Deployment Guide
How to deploy the mpac-obs observability stack locally and to AWS.
Local Development
Prerequisites
- Docker Desktop (macOS/Windows) or Docker Engine + Docker Compose v2 (Linux)
- At least 4 GB of RAM allocated to Docker
Start the Stack
From the repository root:
bash
make upOr manually:
bash
cd stack
docker compose up -dVerify Health
bash
make statusAll five services should show as "running" (or "healthy" for those with health checks):
| Service | Health Check URL |
|---|---|
| Prometheus | http://localhost:9090/-/healthy |
| Loki | http://localhost:3100/ready |
| Tempo | http://localhost:3200/ready |
| Alloy | http://localhost:12345/-/ready |
| Grafana | http://localhost:3000/api/health |
Access Points
| Service | URL | Credentials |
|---|---|---|
| Grafana | http://localhost:3000 | admin / admin |
| Prometheus | http://localhost:9090 | - |
| Loki | http://localhost:3100 | - |
| Tempo | http://localhost:3200 | - |
| Alloy UI | http://localhost:12345 | - |
Stop the Stack
bash
make downClean Restart (Remove All Data)
bash
make clean
make upAWS Deployment
Architecture
In AWS, the observability stack runs on ECS Fargate with the following topology:
- Alloy: ECS Fargate service, receives OTLP from application services
- Prometheus, Loki, Tempo: ECS Fargate services (or EC2 for Dev Hybrid)
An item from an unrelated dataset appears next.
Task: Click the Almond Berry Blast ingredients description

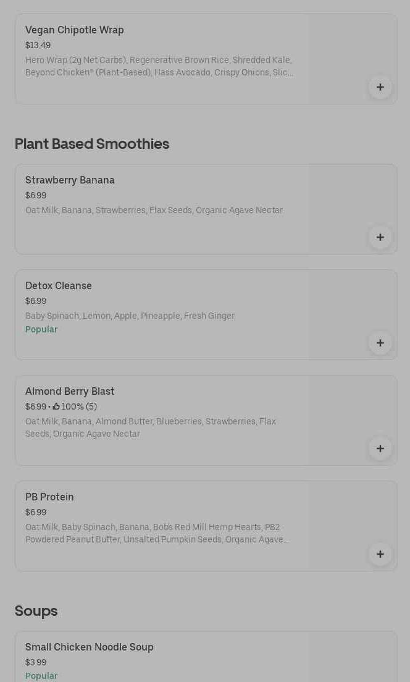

- Grafana: ECS Fargate service with persistent EFS volume
Service discovery is handled by AWS Cloud Map, providing DNS names like:
alloy.mpac-obs.{env}.local:4317prometheus.mpac-obs.{env}.local:9090
Prerequisites
- AWS CLI configured with appropriate credentials
- Access to the deployment IAM role
- The
mpac-infrarepository (contains CloudFormation templates)
Deploy via GitHub Actions
- Go to Actions -> CD - Deploy Observability Stack
- Click Run workflow
- Select the target environment (dev / staging / prod)
- Optionally enable Dry run to validate without deploying
- Click Run workflow
Deploy Manually
bash
# Ensure AWS credentials are configured
aws sts get-caller-identity
# Deploy infrastructure (from mpac-infra repo)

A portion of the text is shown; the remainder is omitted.